**Data to process:**
↓↓↓

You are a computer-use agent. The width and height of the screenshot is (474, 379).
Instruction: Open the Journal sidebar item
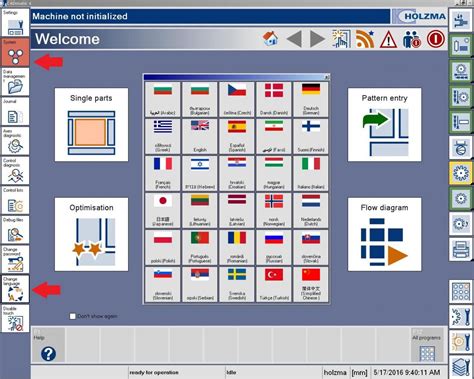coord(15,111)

↑↑↑
↓↓↓

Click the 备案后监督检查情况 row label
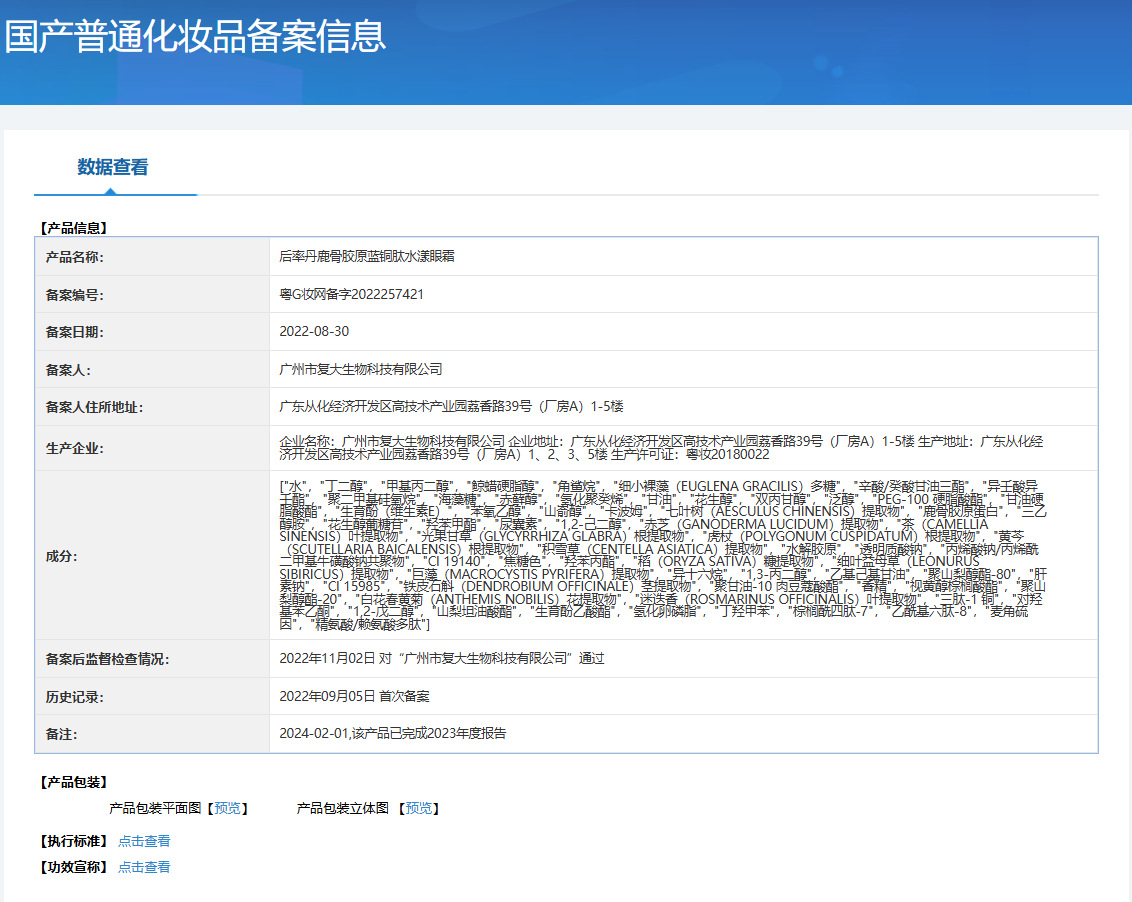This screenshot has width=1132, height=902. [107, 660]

↑↑↑

**Problem:** Reproduce the records from the line containing "You are a computer-use" through the line containing "coord(15,111)", both lines included, leaving out the pictures.

**Response:**
You are a computer-use agent. The width and height of the screenshot is (474, 379).
Instruction: Open the Journal sidebar item
coord(15,111)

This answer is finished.